Facebook’s forgotten founders: where are they now?
Over twenty years ago, five Harvard students created Facebook. And though we can’t stop hearing about Mark Zuckerberg, even today, most people don’t know much about its other four founders.
If it weren’t for David Fincher's successful film 'The Social Network' (2010), lots of people still wouldn’t know there were other founders besides Zuckerberg.
Photo: The Social Network - Columbia TriStar Pictures
Zuckerberg’s four forgotten co-founders are Eduardo Saverin, Dustin Moskovitz, Andrew McCollum and Chris Hughes.

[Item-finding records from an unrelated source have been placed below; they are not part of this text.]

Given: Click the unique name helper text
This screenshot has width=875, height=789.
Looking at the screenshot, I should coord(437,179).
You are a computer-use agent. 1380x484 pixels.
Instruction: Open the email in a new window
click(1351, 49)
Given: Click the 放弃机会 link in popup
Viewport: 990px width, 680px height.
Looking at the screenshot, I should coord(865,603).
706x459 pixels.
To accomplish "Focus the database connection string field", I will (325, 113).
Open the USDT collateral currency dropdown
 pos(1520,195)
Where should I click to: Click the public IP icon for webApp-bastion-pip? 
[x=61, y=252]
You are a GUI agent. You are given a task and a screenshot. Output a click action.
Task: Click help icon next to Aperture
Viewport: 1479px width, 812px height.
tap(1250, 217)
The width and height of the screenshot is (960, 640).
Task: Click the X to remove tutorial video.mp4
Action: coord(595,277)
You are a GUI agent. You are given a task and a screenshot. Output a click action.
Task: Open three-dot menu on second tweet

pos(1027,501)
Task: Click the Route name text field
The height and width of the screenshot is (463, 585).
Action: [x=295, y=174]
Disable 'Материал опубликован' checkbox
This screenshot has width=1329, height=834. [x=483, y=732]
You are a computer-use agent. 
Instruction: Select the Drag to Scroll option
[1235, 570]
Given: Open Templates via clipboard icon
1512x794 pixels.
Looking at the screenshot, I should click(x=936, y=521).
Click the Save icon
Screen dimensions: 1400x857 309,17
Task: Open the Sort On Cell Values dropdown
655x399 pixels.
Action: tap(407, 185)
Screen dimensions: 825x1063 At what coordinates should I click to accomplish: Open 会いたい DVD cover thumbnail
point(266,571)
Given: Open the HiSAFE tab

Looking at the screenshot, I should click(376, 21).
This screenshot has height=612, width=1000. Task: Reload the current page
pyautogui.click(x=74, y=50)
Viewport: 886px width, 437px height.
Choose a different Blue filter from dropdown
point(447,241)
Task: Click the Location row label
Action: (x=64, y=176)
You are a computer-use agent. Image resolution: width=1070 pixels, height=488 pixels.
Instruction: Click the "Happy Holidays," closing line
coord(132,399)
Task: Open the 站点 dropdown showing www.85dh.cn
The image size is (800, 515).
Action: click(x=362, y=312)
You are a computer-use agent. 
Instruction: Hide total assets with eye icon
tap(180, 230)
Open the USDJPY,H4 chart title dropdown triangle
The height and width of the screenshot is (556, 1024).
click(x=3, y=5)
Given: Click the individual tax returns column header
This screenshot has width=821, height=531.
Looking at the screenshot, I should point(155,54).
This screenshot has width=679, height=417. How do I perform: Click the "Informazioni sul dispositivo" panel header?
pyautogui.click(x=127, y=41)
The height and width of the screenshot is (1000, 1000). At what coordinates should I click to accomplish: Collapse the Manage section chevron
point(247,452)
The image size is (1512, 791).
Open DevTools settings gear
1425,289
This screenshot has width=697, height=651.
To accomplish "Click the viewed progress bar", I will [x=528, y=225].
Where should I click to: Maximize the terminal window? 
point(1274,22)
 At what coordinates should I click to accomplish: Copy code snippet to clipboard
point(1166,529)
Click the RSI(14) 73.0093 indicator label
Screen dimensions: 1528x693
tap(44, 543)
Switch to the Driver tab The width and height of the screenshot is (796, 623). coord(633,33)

Eventually, all of them ended up leaving the company, but, where did they go?
It is worth noting that, besides being the CEO of Meta, the company who now owns Facebook, Zuckerberg is married to Priscilla Chan with whom he has three daughters, and has also built up muscle by practising MMA and boxing. But let’s back up a bit.
It all began with Facemash, a program created by Zuckerberg in which users could vote on the attractiveness of people based on two photos and thus create a beauty ranking. The program was blocked by Harvard University but it was the seed of what would become Facebook.
The original Facebook was all about connecting people at Harvard, and that's where Zuckerberg's roommate and economics student Dustin Moskovitz (pictured, left) came in to help him get users. He soon dropped out of school to focus on Facebook.
The project soon expanded beyond Harvard and the entrepreneurs registered the domain 'thefacebook.com', becoming a company in June 2004.
Dustin Moskovitz (pictured) rose to become the company's CTO and was responsible for recruiting its first employees, but in 2008, with Facebook doubling the number of users on MySpace, he decided to leave the company and help found Asana alongside Justin Rosenstein, with whom he led Facebook's engineering team.
In just four years, Moskovitz became the world's youngest billionaire and today he has an estimated fortune of 15.6 billion dollars. Despite this, he has a simple taste and uses a bike to move around San Francisco, where he has established his residence.
Eduardo Saverin, played by Andrew Garfield in the movie, (pictured, right, alongside Jesse Eisenberg and Justin Timberlake), was the one who provided the initial capital to Facebook ($1,000 + $18,000), but in 2005 he abruptly left the company.
There are many questions about the agreement reached between Zuckerberg and Saverin, but it is known that Saverin moved to Singapore and in less than two decades has become the richest man in the country.
Eduardo Saverin became a venture capitalist and backer of startups, while boasting luxury and exclusivity throughout Singapore, with an estimated net worth of $32.4 billion, according to Forbes.
Andrew McCollum, a classmate of Mark Zuckerberg’s, was responsible for designing Facebook's first web interface. Like Dustin Moskovitz, he also dropped out of school to focus on developing Facebook.
However, in 2006 he left the company and, after a few years, he also made the leap into venture investment, betting on around thirty startups and in 2014 he founded Philo, an on-demand content service.
Finally, there’s Chris Hughes, the only one who did not drop out of Harvard and finished his degree in Art History and Literature in 2006, before returning to the company as a spokesman for a while. In 2007 he left Facebook to join Barack Obama's campaign team.
In 2012, he bought the New Republic, a well-known progressive political and cultural magazine, which he had to sell in 2016 due to the constant losses it was generating. Today, according to Forbes, he has a net worth of 430 million dollars.